Design requires tools: Students seek out technology and tools to help them with their designs. Thus, technology is not an add-on, but an inherent requirement for accomplishing their design goals. In the Multimedia Makers project, we have recently extended this design framework into using technology to support students' collaborative design of their own educational multimedia content. We believe that the greatest learning involving multimedia actually occurs when students create their own multimedia products -- that is, the learning is in the making. Multimedia Makers is a collaboration between IRL, the Broad Alliance for Multimedia Technology and Applications (BAMTA) -- a global public- private alliance formed to accelerate development of networked multimedia technologies and applications -- and eight initial K-12 schools in California. Multimedia Makers is using the schools' connections to the Internet (supported partially by Pacific Bell's California Research and Education Network Trust [CalREN] ), to create a virtual educational multimedia design studio among participating schools.
Two of these schools, Edenvale and Frost Elementary Schools in the Oak Grove School District in San Jose, California, began their virtual collaboration based on a local project that integrates history and social studies with other disciplines through a carefully planned thematic curriculum. Edenvale Productions had been created as a student multimedia design company structure within Edenvale School to enable students to collaborate and assess their projects as in real world product design.
Students have produced a variety of important products using available technology. Leveraging their past experience in producing the first written history of their local community in south San Jose, Edenvale and Frost students began to collaborate in finding ways to integrate science and math concepts with local history. The project that emerged was to trace how "high technology" emerged as a major industry from what used to be a highly agricultural region in Silicon Valley.

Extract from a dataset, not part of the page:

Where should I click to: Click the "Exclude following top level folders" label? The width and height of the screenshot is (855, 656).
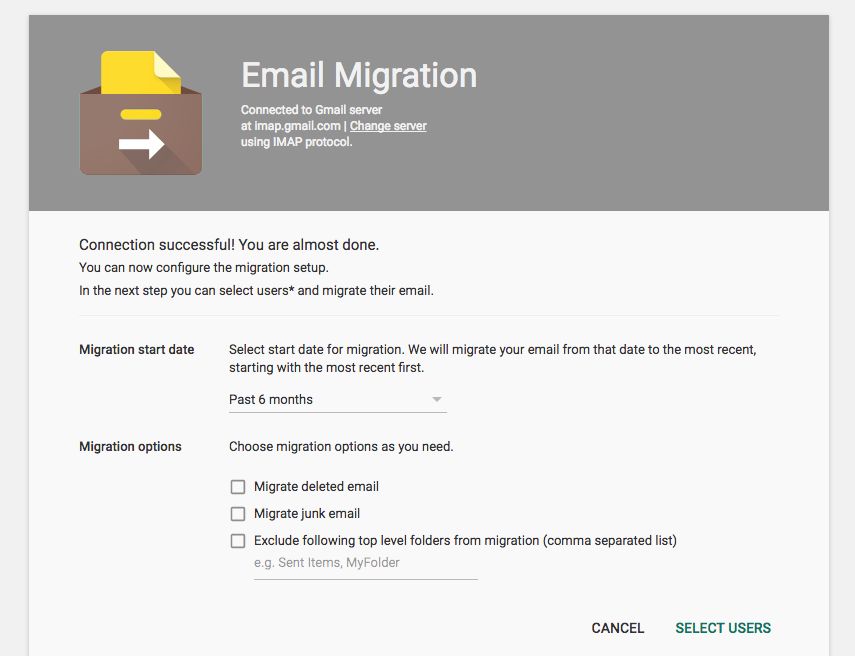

Seven project teams were formed. Projects included integration of the ArchiTech design software from IRL's MMAP project to design, cost out, and build a model of a local mansion; use of HyperStudio (Roger Wagner Productions) and Avid VideoShop (Strata) to create interactive multimedia and video presentations on the changes in ecology and technology since the area was first settled; the mathematical concepts employed by the American Indians; and the development of the computer in Silicon Valley.
IRL designs and uses technology in schools/ workplaces, informal settings -- and for our own research. We believe that technology
- is not a panacea for restructuring and is no substitute for creating a true learning environment
- is more than computers
- should be co-designed with real users and integral to their learning, teaching, and work practices -- not just an add-on
- should provide true access to knowledge-making resources and practices of diverse communities -- not just connectivity
- should support diverse modes of communication and collaboration - - not just enriched information delivery
- should enable "learning on demand," as well as reflection and changes in practice -- not just direct instruction
- should provide authentic enjoyment in learning through extended inquiry and social engagement with real problem situations -- not just fun or "edutainment"
- should support individual and group participation in the growth and interaction of lifelong learning communities
About the Authors
Dr. Ted Kahn is a Learning Technologies Strategist and a senior member of the research staff at the Institute for Research on Learning (IRL) in Menlo Park, California. He has been actively involved in using technology for enhancing creative learning in schools, homes, corporations, and museums for more than 25 years.
Linda Taber Ullah has been a teacher in the Oak Grove School District in San Jose for many years. As a resource teacher and director of the gifted and talented program at Edenvale Elementary School, Linda has pioneered integrating technology with thematic learning in several interdisciplinary projects.